PKK terör örgütünün tasfiye sürecinde tüm zorluklar aşılmaya çalışılıyor.
Bir yandan örgütün iç yapısının ortaya koyduğu refleksler, öte yandan örgütü bugüne değin kendi şer çıkarları için kullanan emperyalist güçlerin yaklaşımları bu zorlukların esasını oluşturuyor.
Örgüt elebaşı Abdullah Öcalan'ın örgütün feshine yönelik çağrısından sonra örgütün fesih kararı vermesine, silahların sembolik olarak yakılmasına, örgütün çekilme kararlarına rağmen atılan tüm bu adımların hala beklenilen düzeyde olmaması, Öcalan'ın nezdinde nasıl değerlendirildiği bilinmelidir. Özellikle Suriye PKK'sının bu sürece dahil olmama direnci yine Öcalan nezdinde nasıl açıklanmaktadır. Türkiye Büyük Millet Meclisi (TBMM) faaliyet gösteren komisyon faaliyetlerinin sonuna yaklaşırken, hazırlayacağı raporun içeriğinde hukuki düzenlemelere yol gösterici nitelikte öneriler içermesi, terörsüz Türkiye hedefinde gelinen noktanın hızlanması açısından büyük önem taşımaktadır.

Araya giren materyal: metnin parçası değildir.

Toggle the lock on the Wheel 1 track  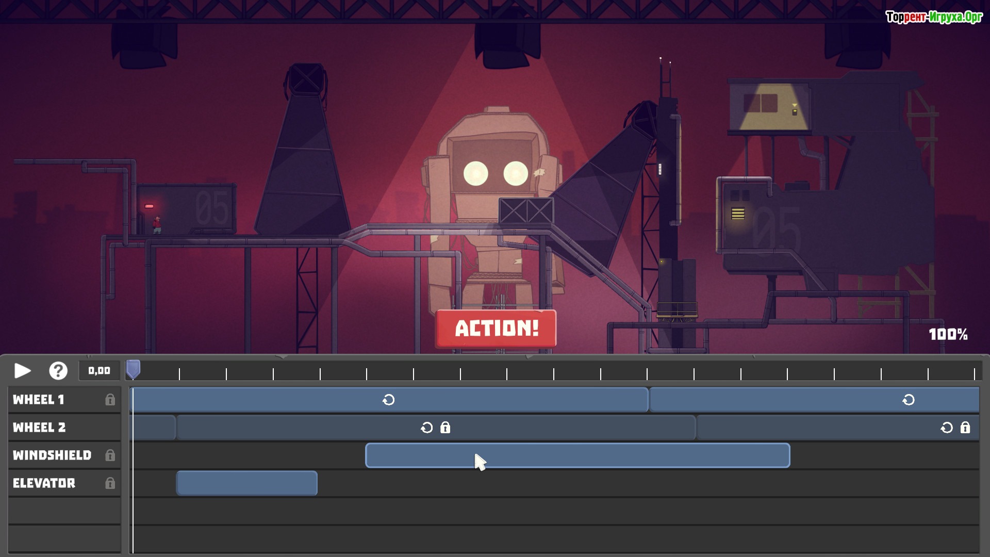pyautogui.click(x=110, y=400)
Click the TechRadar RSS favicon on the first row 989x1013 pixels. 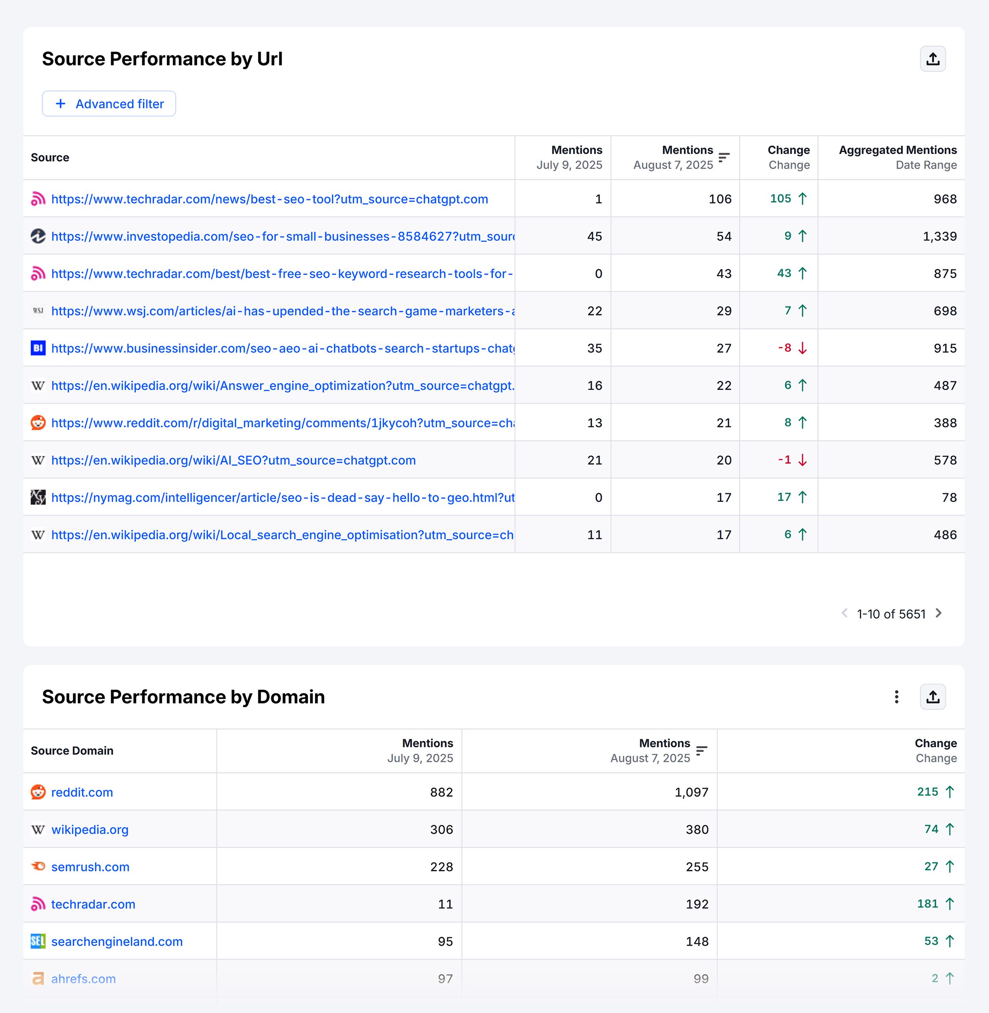37,199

Tüm bunlar açısından son günlerde İmralı'ya gidilip gidilmemesi üzerindeki tartışmanın siyasi hesaplar bir yana meselenin çözümüne dair taşıdığı anlamın ne olduğunun da bilinmesi gerekir.
MHP lideri Dr. Devlet Bahçeli'nin son grup toplantısında yaptığı konuşmada İmralı'ya gidilip gidilmemesi konusunda yapılan tartışmalara dair ortaya koyduğu tavır, çok net ve çarpıcıydı. Bu hususta Bahçeli; "Meclis'te kurulan komisyon bu çerçevede karar alamazsa, hiç kimse bu ziyarete yanaşmazsa, herkes üç maymunu oynamanın merakında ısrar ederse açık açık söylüyorum; alırım yanıma üç arkadaşımı; kendi imkanlarımızla İmralı'ya gitmekten, gocunmanın, çekinmenin, bir masa etrafında yüz yüze gelmekten imtina etmem" dedi.
Bu sözler üzerine gözler TBMM Komisyonu'nun alacağı karara yönelmişti ve komisyon İmralı'ya çoğunluk oyuyla gitme kararı aldı. Ancak CHP İmralı'ya temsilci göndermeyeceğini duyurdu. Bu durum yeni bir siyasi tartışmaya zemin hazırlayacağına işaret etmektedir.
Gelinen noktada hedeflenen terörsüz Türkiye sürecinde esas olan, terör örgütünün arkasındaki emperyalist odakların, Siyonist çevrelerin oyunlarının bozulmasıdır. Bu zorlu bir mücadeledir. Bu mücadelede oy hesabı, seçim kaygısı, dar siyasi çıkar hesabı yapılamaz. Meselenin köklü bir şekilde çözümü, Türkiye'nin siyasi, ekonomik, toplumsal ve her açıdan yükselişine işaret eder. Bu tablo, herhangi bir siyasi partinin sadece kendisine çıkar sağlayabileceği bir tablo olamaz. Herkesin topyekûn kazanç sağlayacağı bir tablodur bu. Bugüne kadar verilen mücadele tam bağımsız Türkiye'nin geleceğini güvenli kılma mücadelesidir.